Technology for incontinence hasn't developed that much since ancient Egyptian times
Today's healthcare is full of technology that would seem like science fiction to our grandparents. But this is far from true in every area: some remain woefully neglected by innovation. Hop in a time machine back to ancient Egypt and you would find recognisable examples of the absorbent pads and catheters which are still a mainstay in the management of incontinence today.
The earliest known reference to an absorbent pad dates from 4th-century Egypt: the female scientist Hypatia is recorded as having thrown her menstrual rag at a student to ward off his infatuation with her. The pad remained a homemade "product" for many centuries until the 19th century, when manufactured versions of reuseable "antiseptic cotton for absorbing discharges" could be purchased from pharmacies. Disposable pads, first produced by Kotex in 1920, were in widespread use by the late 1930s. Since then, the only major innovation in their design has been the introduction of super absorbent polymers in the 1980s, which have dramatically improved absorbency.

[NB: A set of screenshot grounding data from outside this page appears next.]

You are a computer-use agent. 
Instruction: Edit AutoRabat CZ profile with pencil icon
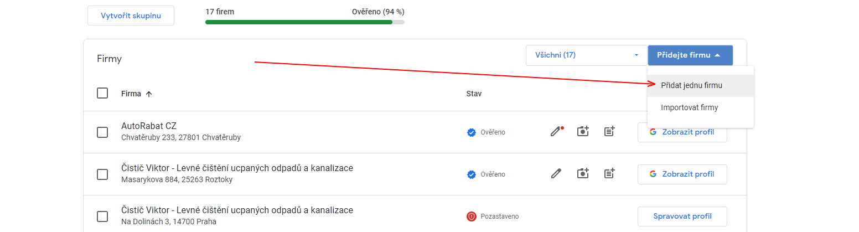pos(556,132)
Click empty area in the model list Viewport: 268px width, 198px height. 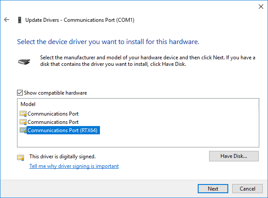click(x=171, y=140)
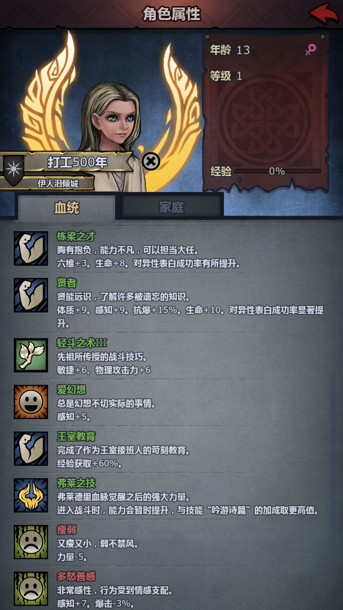Tap the 弗莱之技 trait title text
The image size is (343, 610).
point(76,483)
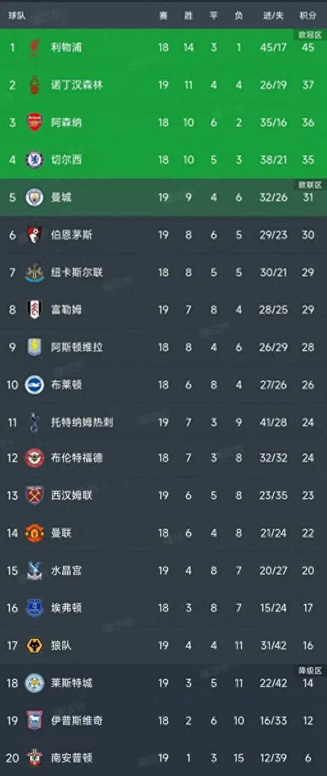This screenshot has width=327, height=776.
Task: Click the 球队 column header
Action: [17, 15]
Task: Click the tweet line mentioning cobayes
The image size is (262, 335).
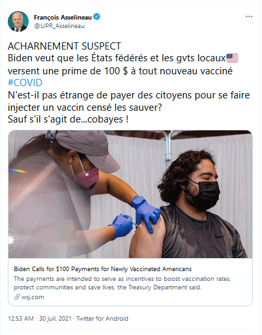Action: tap(68, 119)
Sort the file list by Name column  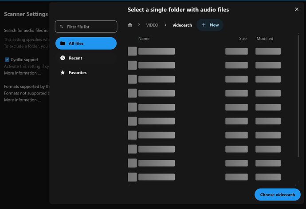pyautogui.click(x=144, y=39)
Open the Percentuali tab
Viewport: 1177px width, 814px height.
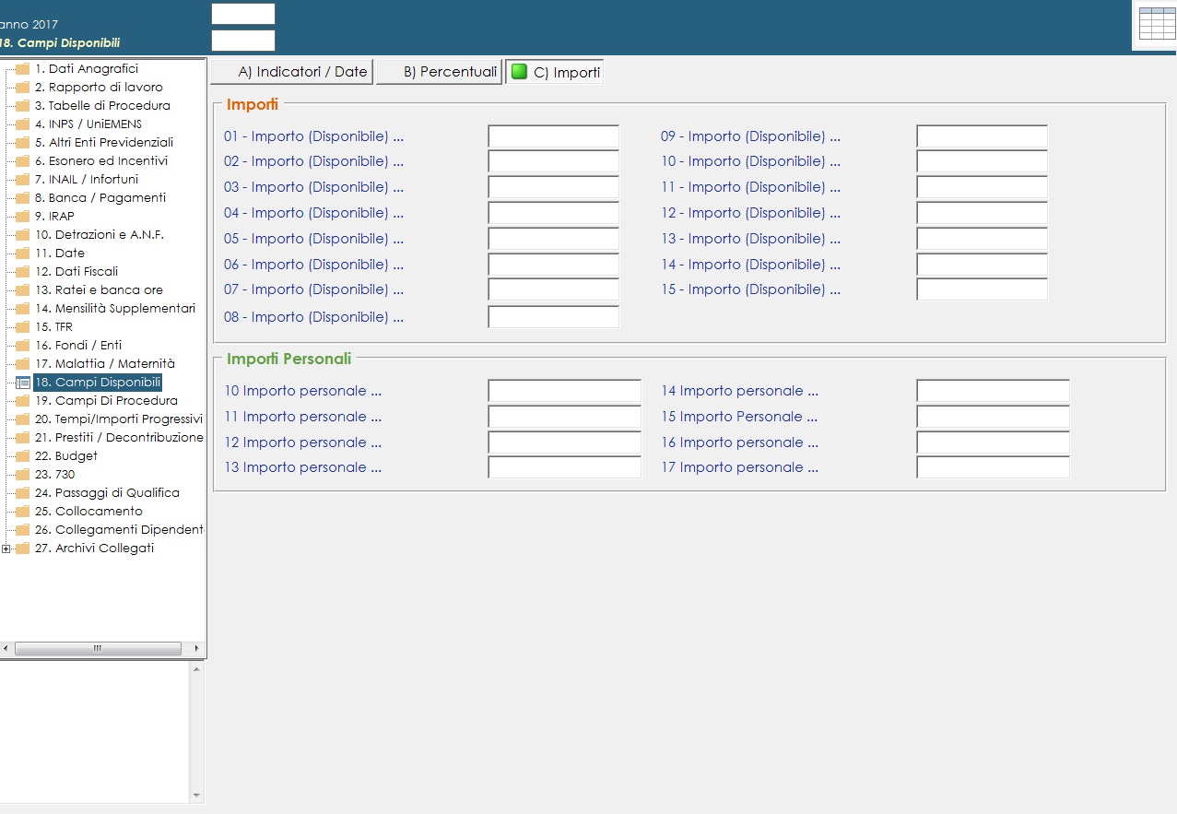pyautogui.click(x=440, y=72)
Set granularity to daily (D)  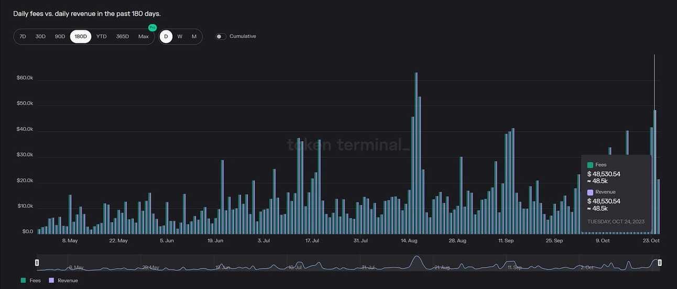[x=166, y=37]
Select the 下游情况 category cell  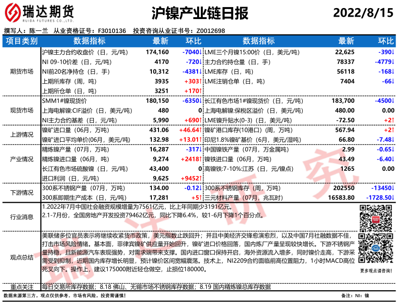21,193
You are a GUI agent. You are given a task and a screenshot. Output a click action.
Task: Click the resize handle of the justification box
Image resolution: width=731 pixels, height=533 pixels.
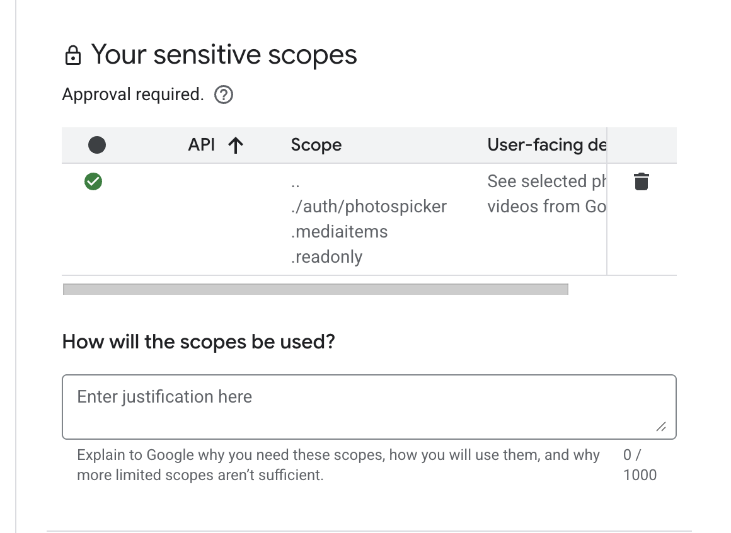(x=661, y=427)
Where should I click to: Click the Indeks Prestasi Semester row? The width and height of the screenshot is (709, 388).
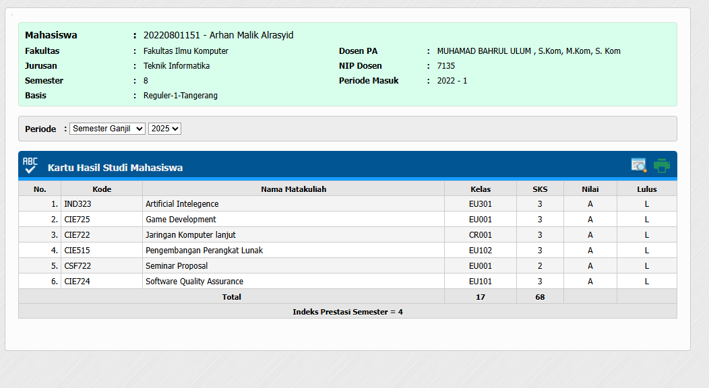[347, 312]
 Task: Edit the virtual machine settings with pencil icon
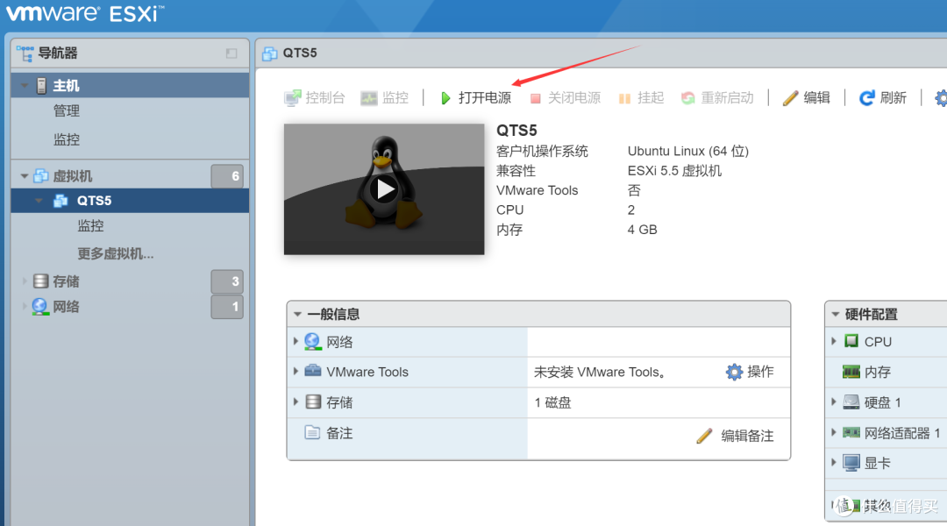806,97
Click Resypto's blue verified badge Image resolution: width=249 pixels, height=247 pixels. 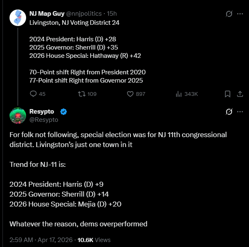pyautogui.click(x=64, y=112)
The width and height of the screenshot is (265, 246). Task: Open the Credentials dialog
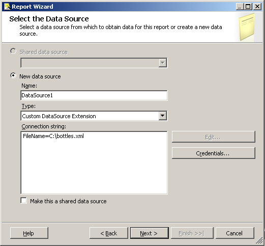pos(214,153)
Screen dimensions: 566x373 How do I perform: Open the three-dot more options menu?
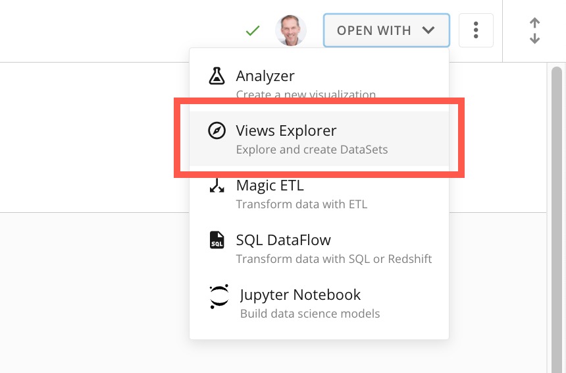tap(476, 30)
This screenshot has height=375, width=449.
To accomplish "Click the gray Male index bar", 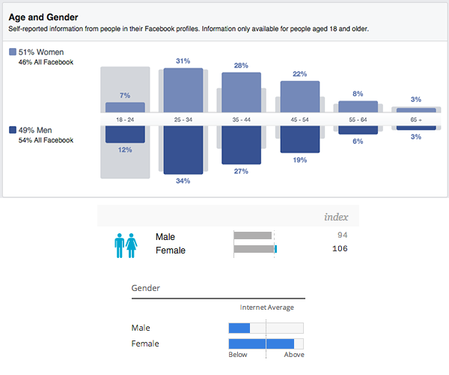I will coord(253,236).

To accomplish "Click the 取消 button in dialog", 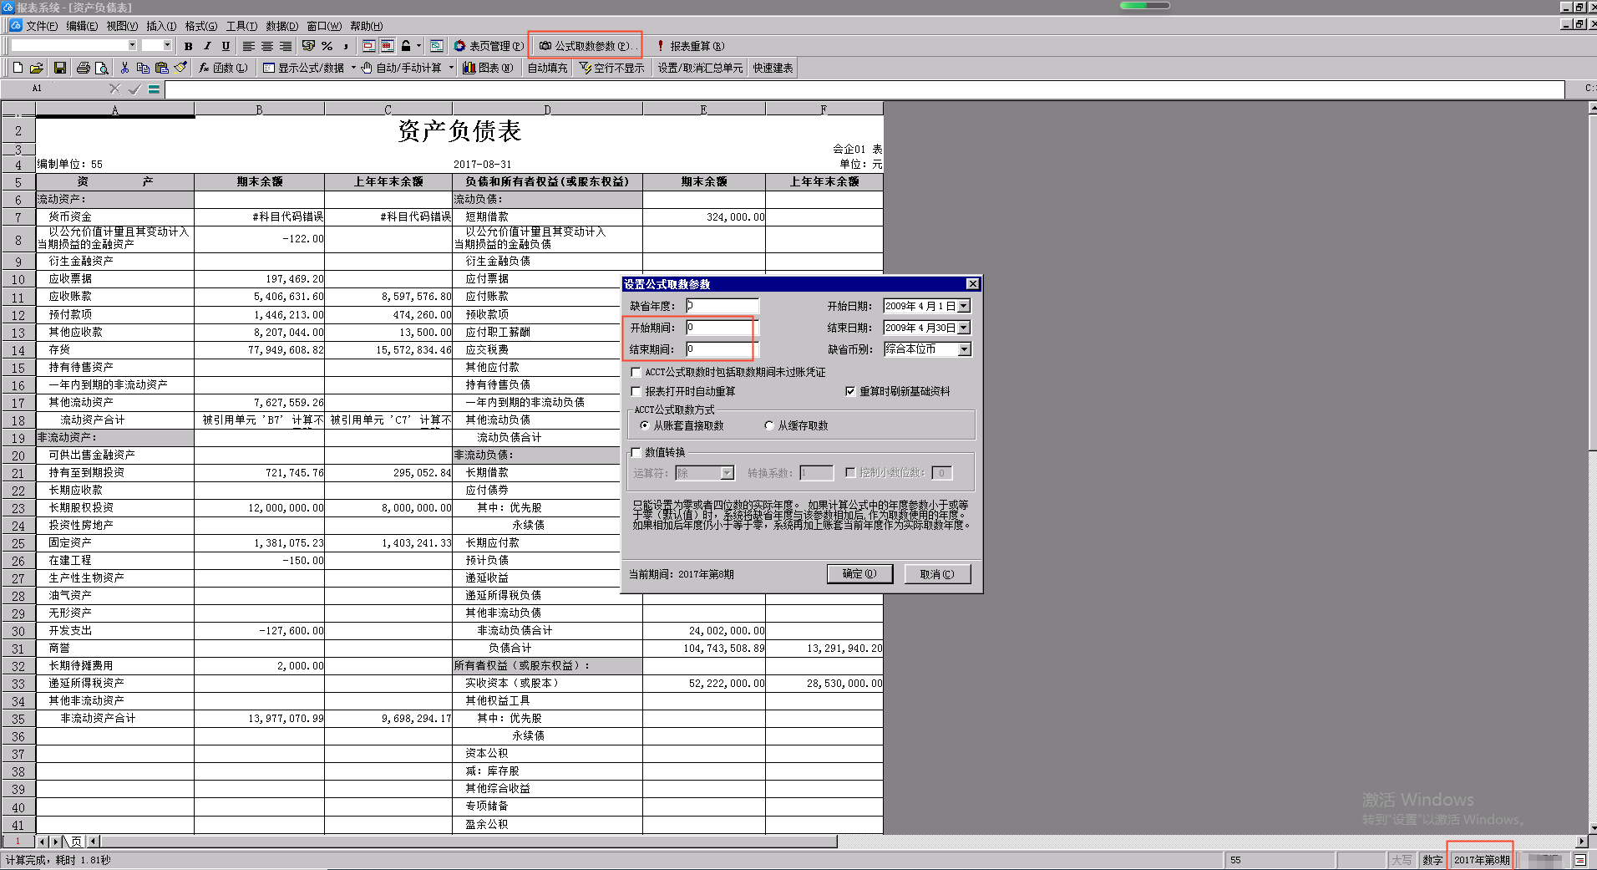I will coord(937,574).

Again, we can thank the Egyptians for the first records of devices like catheters. These were made of bronze, reeds, straws or curled-up palm leaves that would be inserted into the urethra to drain the bladder. Various versions, mostly made of silver, appeared over the following centuries, but these were predominately rigid devices only suitable for intermittent use until the Foley catheter was invented in 1929, which provided a solution for long-term use. Despite many drawbacks, such as an increased likelihood of developing urinary tract infections, Frederic Foley's flexible design is still the most commonly used type of indwelling catheter worldwide.
Research into this area has long been stagnant, perhaps stalled by the persistent stigma surrounding this health condition. Potential researchers who are either unaware of the diverse challenges of incontinence, unwilling to battle for traditionally limited funding in this area, or unable to jump the many barriers necessary to translate research advances into clinical benefit. But finally, there are some promising technological developments in continence care.
These are needed. Incontinence is a subject people usually feel too embarrassed to talk about, one they sometimes ridicule, and one the research community rarely considers. Yet such is its impact and prevalence that overlooking it will cost us at economic, societal and personal levels.
We know that urinary incontinence effects on average around 28% of females and 10% of males worldwide, while a study in the US in 2009 showed that around 8% of adults endure faecal incontinence. Prevalence increases with age but the condition doesn't only affect adults; about 10% of school-aged children experience urinary incontinence and about 4% faecal incontinence. Together these conditions account for more than 2% of the total UK healthcare budget and urinary incontinence alone cost the US over US$16 billion in 1995.
Living with incontinence long term can lead to social isolation and psychological issues, damaging well-being and creating a vicious cycle of care need. In low and middle-income countries the burden is magnified by limited access to affordable aids such as fluid absorbing materials or catheters and the need for products that do not increase the strain on municipal waste disposal.
Addressing the problem
While many people today are able to deal with their condition independently, they often resort to using homemade solutions because they are plagued by feeling unable to control their condition to the level society expects.
Meanwhile, technological care has long been at a standstill. For example, the design of stoma and catheter systems have remained fundamentally unchanged since their introduction. This means that the invasive procedures, poor tolerance and infection issues that characterise them continue to obstruct individual's daily lives and strain our healthcare systems.
On top of this, little has been done to address diversity. Appropriate provision for different groups, such as school aged children and young adults, remains comparatively scant. Continence pads are the popular choice despite their issues of bulk, noise, efficacy and disposal – they continue to be tolerated simply because better alternatives haven't been developed.
Faecal incontinence is especially challenging, and here the shortfall runs much deeper. Pads have always been designed primarily for urine so their capacity for containment of faecal matter is profoundly lacking. While anal plugs can be useful, they can't cope with major episodes. To top it all, nothing really tackles people's anxiety over smell.
But there is growing recognition and action among scientists to develop new technology for continence care. A number of organisations recently collaborated to publish a white paper on continence technologies, with the aim of inspiring and guiding new engineering science research. Our paper highlights that there is a wealth of opportunity for innovation spanning basic science, materials and coatings, bioengineering, informatics and smart systems.
For instance, tissue engineering provides opportunities for new procedures to repair damaged bladder or pelvic musculature, and new bioengineered coating technologies are beginning to impact on previously stagnant areas such as catheter performance. In basic science, neuromodulation seeks to directly target the nerve pathways which control continence.
Meanwhile, the remarkable advancements in smart technology are ripe for creative application. Such technologies could, for example, be used to create a new generation of agile and personalised data handling software systems which could transform how incontinence is managed and diagnosed. This might make procedures such as urodynamics and anorectal manometry less invasive, an exemplary improvement that undeserved groups such as young adults would benefit from greatly.
Genuine change will require sustained effort and support. Addressing this situation requires attention from government, industry, academia and healthcare bodies equally. The main thing everyone else can do to help is discuss incontinence more openly so that stigma is addressed through awareness and education.